Gus Wegner, curriculum director for the Baldwin school district, said district officials were checking into the legislation's possible effect on junior high sex education course work that debuted during the 1994-'95 school year.
A faculty curriculum committee will discuss the course work later this year, Wegner said. Although it's too early to tell whether changes are coming, Wegner said, it seems unlikely that the sex education curriculum will be jettisoned.
"What we're hearing from parents and polling is, 'This is important to us,'" he said.
Not all parents agree. The curriculum has drawn criticism from some district patrons, who argue that sex education should be taught in the home. Critics also have complained that the course promotes promiscuity.
District officials and faculty have defended the program, saying it promotes abstinence but provides facts about birth control and sexually transmitted diseases, such as AIDS.

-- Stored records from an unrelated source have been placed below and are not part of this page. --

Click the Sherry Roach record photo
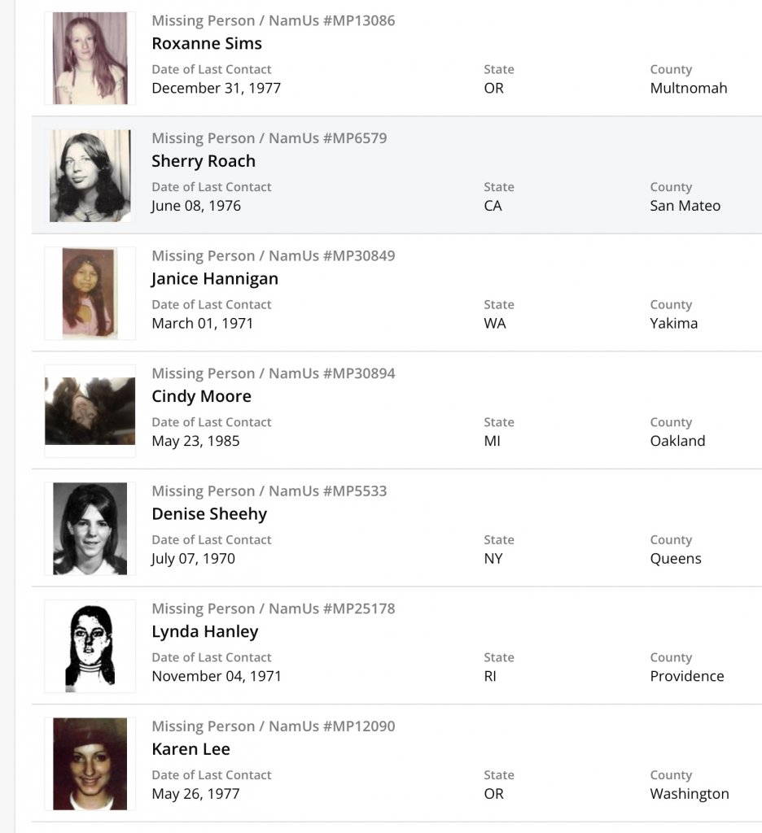 click(90, 176)
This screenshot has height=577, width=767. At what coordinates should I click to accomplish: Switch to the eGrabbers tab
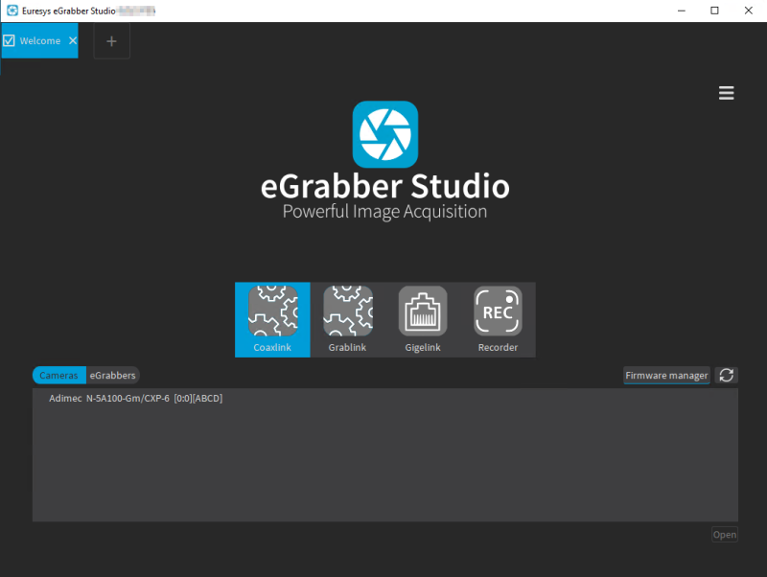[112, 375]
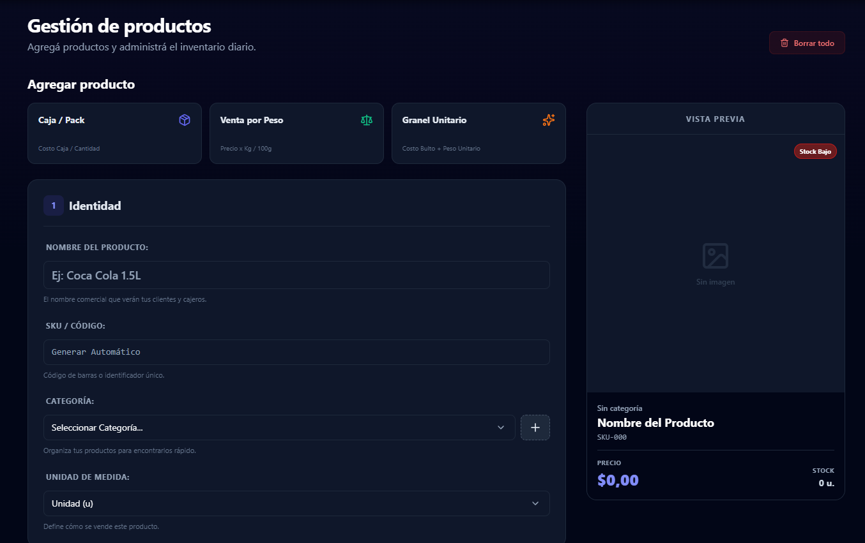Expand the category selector chevron
The image size is (865, 543).
tap(501, 428)
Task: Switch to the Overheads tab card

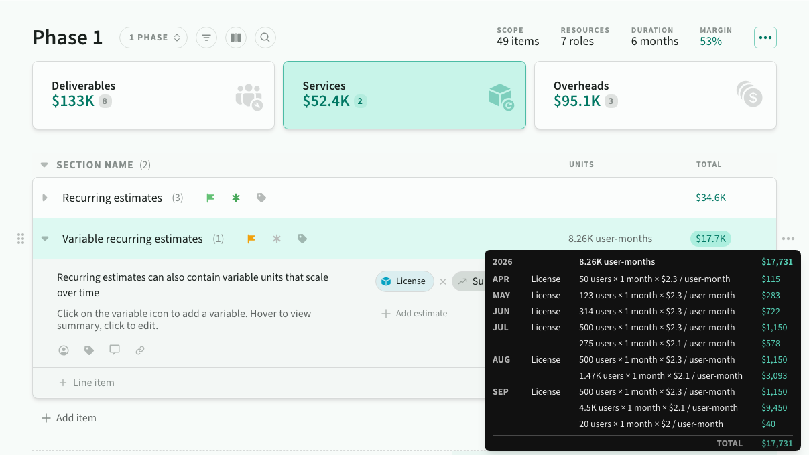Action: (655, 95)
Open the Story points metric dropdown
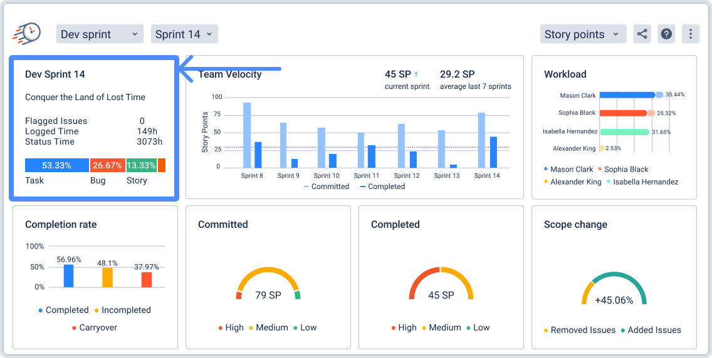 (x=582, y=34)
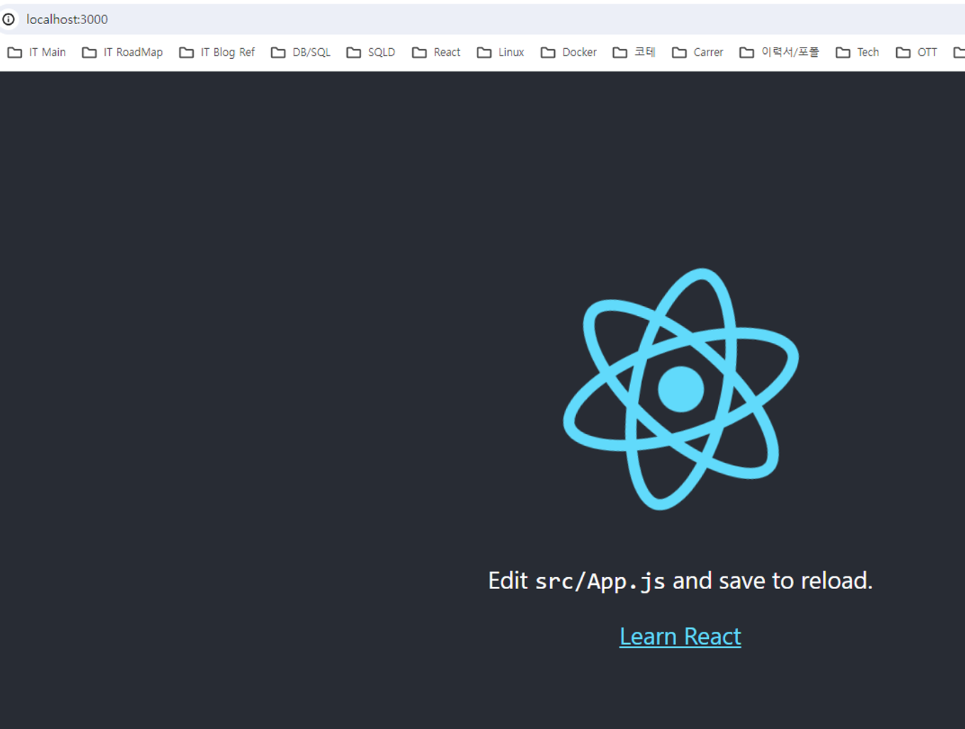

The curriculum was developed in response to a 1987 state mandate requiring schools to teach students human sexuality. After Saturday, however, that mandate no longer will be enforceable.
The mandate was negated by a legislative proposal revamping the state Board of Education's accreditation program. The proposal, which will become law Saturday, eliminates the state's ability to tie the human sexuality mandate to funding. That funding has given the board leverage to make schools teach sexual education.